Friday, April 5, 2013

Tweet and Retweet

The other day I retweeted a man named Simon who I met at a dinner party some time ago. 

He tweeted and I retweeted, "The passion to change the world for the better is a more powerful force than the defense to keep it the same.”  His tweet reminded me, I can and WILL push past these days of fatigue and migraines to make a difference in the world. 

But how I met Simon...
That night at the dinner party someone asked Simon, "So what do you do?"
He replied, "I inspire people." 

With his response, I immediately I wanted to talk to him. Inspiring people for a living sounded like a fascinating career - one I wouldn't mind exploring.  I manage to gracefully join the conversation already started and then the two of us continue talking after the third party excused himself.  As we converse, I keep thinking his voice sounds familiar.  Finally I start to put the pieces together and I inquire, "Have you by chance ever been involved with any of the TED conferences?"  He smiled, and acknowledged, yes, he had been a speaker for TED on more than one occasion.  Ah, that's why I knew his voice.  I explained to him we used one of his TED talk clips at our student leadership training for the university where I worked.  In learning I worked with college students Simon offered to speak to my student leaders in person. 

Some time later on Simon took the floor to "inspire" everyone at the dinner gathering.  He considers himself a non-devout Jew, yet had attended church that day with the hosts of the dinner party.  He explained, that when you have a good friends like Scott and Vik who embrace the Christian faith and you know it is meaningful for them, you have to at least check it out.
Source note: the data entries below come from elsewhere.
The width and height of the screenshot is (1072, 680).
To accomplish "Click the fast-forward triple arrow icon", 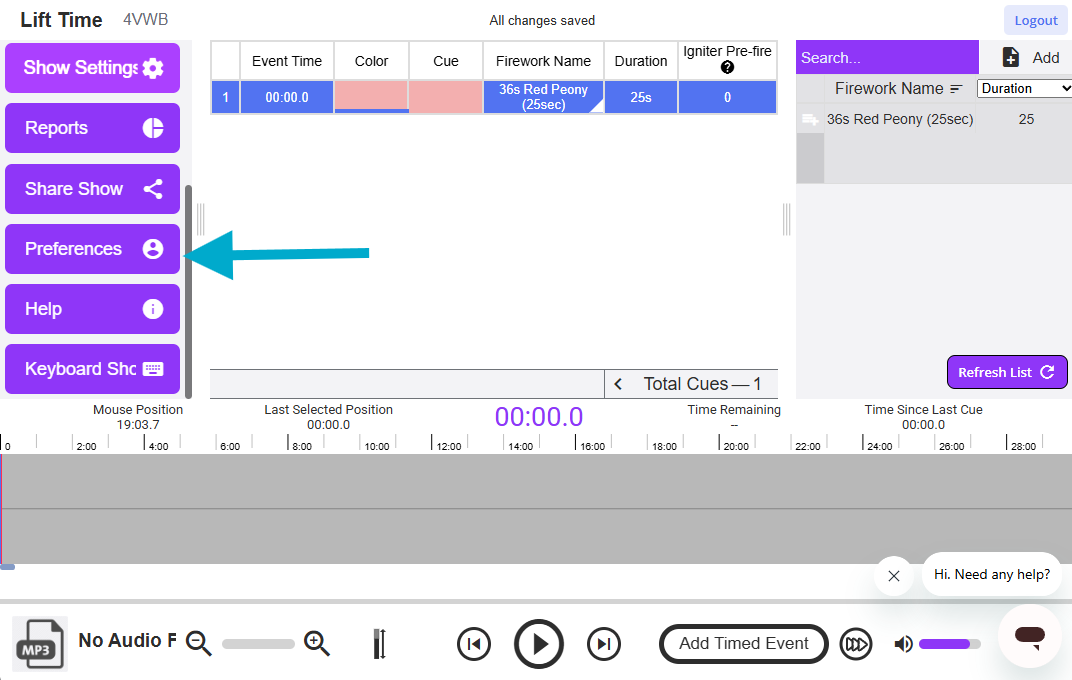I will click(x=856, y=644).
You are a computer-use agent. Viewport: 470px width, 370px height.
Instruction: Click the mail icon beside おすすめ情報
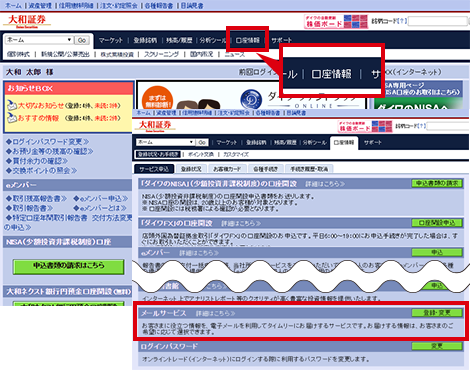(x=12, y=118)
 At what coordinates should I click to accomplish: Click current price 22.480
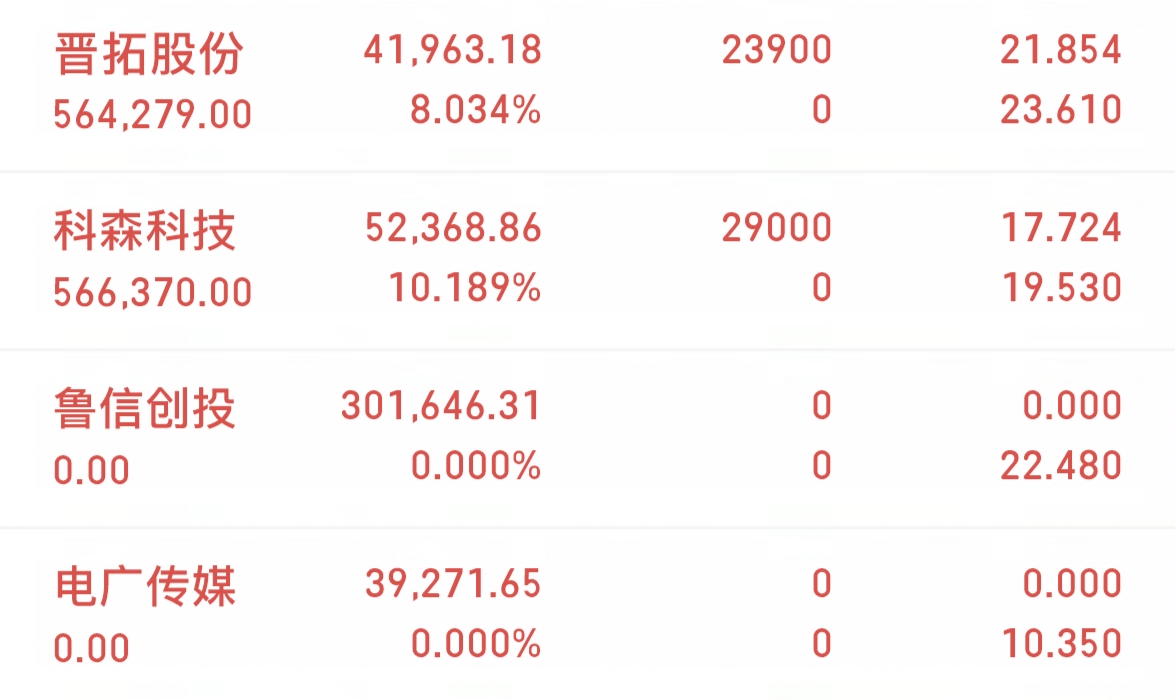tap(1060, 465)
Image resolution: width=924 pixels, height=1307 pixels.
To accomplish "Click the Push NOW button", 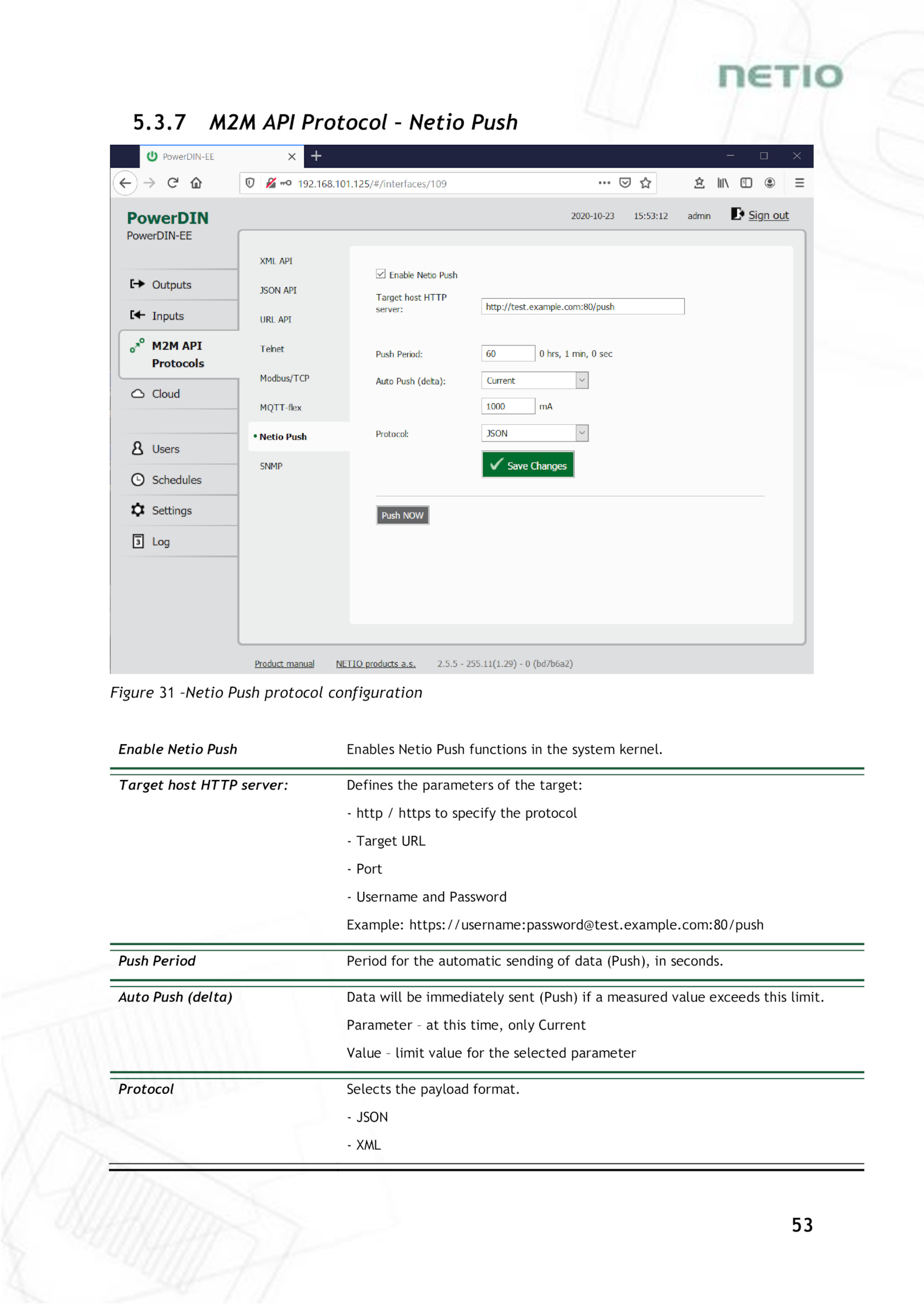I will (x=403, y=515).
I wrote on some of what Simon shared in a grad school paper that explored the possibility of salvific generosity.  The excerpt is as follows:

The 50 some of us at Scott’s paused to hear Simon speak about his recent experience in Afghanistan.  He was invited there to encourage the troupes, but while he was in country his return flight got canceled, and where he was located was becoming more and more unsafe – too unsafe for his liking.  He explained to us that suddenly he could only think of himself and he became desperate to get back to the states.  But he was stuck – stuck in Afghanistan, and stuck in his anger and self-centeredness that he had gotten trapped in such a precarious situation.
But then he shifted the story, explaining how he eventually realized he could be of help, and so he starting serving with little things here and there.  And, he explained, “As soon as I started serving I had this peace come over me.  And that peace stayed with me as I continued to seek ways to help out and serve rather than wallow in my less than fortunate circumstances.”  He continued on, “That trip changed me, and since I’ve been back I’ve decided that I want to commit my life to serving those who serve others."